Linhas sobre onde aparecem os alvos

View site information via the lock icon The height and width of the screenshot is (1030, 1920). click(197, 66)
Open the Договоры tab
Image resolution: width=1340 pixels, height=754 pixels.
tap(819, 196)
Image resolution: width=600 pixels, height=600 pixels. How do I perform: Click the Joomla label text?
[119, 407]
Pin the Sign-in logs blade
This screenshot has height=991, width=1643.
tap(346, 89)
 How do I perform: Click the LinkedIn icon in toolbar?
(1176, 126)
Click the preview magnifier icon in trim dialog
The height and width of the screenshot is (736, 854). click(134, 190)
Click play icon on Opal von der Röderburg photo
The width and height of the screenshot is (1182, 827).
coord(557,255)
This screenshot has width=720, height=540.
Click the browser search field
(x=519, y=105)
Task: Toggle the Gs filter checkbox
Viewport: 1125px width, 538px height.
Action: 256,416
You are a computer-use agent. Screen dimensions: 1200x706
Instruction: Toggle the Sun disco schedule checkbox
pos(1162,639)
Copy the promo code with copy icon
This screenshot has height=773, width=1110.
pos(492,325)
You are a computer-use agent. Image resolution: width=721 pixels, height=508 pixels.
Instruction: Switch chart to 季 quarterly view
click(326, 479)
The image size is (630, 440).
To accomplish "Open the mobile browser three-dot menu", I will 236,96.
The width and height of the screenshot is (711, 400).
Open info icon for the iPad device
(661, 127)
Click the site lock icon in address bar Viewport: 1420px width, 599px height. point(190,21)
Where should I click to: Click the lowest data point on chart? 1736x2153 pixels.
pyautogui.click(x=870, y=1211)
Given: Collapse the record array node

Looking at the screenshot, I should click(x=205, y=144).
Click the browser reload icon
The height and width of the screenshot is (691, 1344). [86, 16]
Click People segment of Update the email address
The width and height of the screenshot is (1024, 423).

**DETALHES DO EXERCÍCIO**
Reescale as linhas que começam em "Task: Toggle the Gs filter checkbox" e terminam em "I will 236,96.", ambas incluídas, e reproduza-as por inteiro, com os pedidos. Multiplique por 2,3 somente as coordenadas das respostas, arredonde para inteiros (meios para cima) e deixe os demais números como estão.

**RESPOSTA FINAL**
Task: Toggle the Gs filter checkbox
Viewport: 1125px width, 538px height.
Action: 589,957
You are a computer-use agent. Screen dimensions: 1200x706
Instruction: Toggle the Sun disco schedule checkbox
pos(2673,1470)
Copy the promo code with copy icon
This screenshot has height=773, width=1110.
pos(1132,748)
You are a computer-use agent. Image resolution: width=721 pixels, height=508 pixels.
Instruction: Switch chart to 季 quarterly view
click(750, 1102)
The image size is (630, 440).
To accomplish "Open the mobile browser three-dot menu", I will 543,221.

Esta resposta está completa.